How to extract all N positions from a genome assembly file?

Brainstorming

I will use a toy fasta for illustration. Here is it:


$ cat toy.fasta


>chr01
AAANNNNNGCT
>chr02
AAAANNNNNGCT


My toy has just two chromosmes. The first one has N from 4 to 8 and the second one from 5 to 9 ( 1-based coordinate)

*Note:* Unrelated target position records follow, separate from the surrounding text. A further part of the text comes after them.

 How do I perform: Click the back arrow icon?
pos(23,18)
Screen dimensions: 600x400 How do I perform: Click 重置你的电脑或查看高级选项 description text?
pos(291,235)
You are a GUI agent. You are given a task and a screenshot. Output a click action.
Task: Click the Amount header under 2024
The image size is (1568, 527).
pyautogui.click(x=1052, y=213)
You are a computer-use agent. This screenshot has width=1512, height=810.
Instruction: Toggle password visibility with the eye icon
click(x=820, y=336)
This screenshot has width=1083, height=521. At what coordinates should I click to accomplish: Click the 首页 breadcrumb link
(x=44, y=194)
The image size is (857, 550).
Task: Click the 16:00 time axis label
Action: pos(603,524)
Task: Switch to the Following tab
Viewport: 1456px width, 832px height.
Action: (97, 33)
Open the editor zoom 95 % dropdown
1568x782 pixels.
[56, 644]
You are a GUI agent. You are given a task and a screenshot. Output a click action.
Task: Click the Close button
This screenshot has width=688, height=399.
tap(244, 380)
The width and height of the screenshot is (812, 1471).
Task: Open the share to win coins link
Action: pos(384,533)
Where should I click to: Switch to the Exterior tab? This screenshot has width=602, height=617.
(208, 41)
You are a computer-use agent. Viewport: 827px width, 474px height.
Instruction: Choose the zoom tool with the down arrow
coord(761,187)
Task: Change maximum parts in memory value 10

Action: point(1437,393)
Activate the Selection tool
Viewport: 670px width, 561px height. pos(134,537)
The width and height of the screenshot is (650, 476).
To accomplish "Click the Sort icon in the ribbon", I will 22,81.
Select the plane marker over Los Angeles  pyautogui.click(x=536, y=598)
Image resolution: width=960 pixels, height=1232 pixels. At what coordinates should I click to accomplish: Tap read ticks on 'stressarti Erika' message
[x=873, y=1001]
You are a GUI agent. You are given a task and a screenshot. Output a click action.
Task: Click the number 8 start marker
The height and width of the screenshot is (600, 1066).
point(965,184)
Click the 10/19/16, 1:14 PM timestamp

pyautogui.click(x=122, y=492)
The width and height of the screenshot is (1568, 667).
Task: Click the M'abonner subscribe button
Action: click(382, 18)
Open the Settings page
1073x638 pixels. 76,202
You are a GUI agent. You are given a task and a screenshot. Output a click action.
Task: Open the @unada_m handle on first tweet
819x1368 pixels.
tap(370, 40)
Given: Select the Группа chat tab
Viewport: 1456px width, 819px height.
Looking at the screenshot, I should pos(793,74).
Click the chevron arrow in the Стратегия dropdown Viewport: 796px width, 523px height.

My initial task for my whole genome project is to know the position of those gaps in each sequence. It is important for me to know the gaps’ positions precisely in my Hi-C based assembly that I have received from Dovetails genomics company.

Knowing those gaps will help me to design appropriate markers, test them using PCR method and fill the gaps accordingly. So how can I get the exact position of my gaps?

Solution

After googling, I found on biostar this solution. Prakki Rama suggests this approach as a one line perl-based code.

That is awesome! I love one line solution! Let’s test it!

Using the toy data, I proceeded like this:


perl -ne 'chomp;if( />(.*)/){$head = $1; $i=0; next};@a=split("",$_); foreach(@a){$i++; if($_ eq "N" && $s ==0 ){$z=$i-1; print "$head\t$z"; $s =1}elsif($s==1 && $_ ne "N"){$j=$i-1;print "\t$j\n";$s=0}}' toy.fasta


Here is the result:


chr01   3       8
chr02   4       9

The first number indicated a zero-based coordinate while the second number indicates a 1-based coordinate.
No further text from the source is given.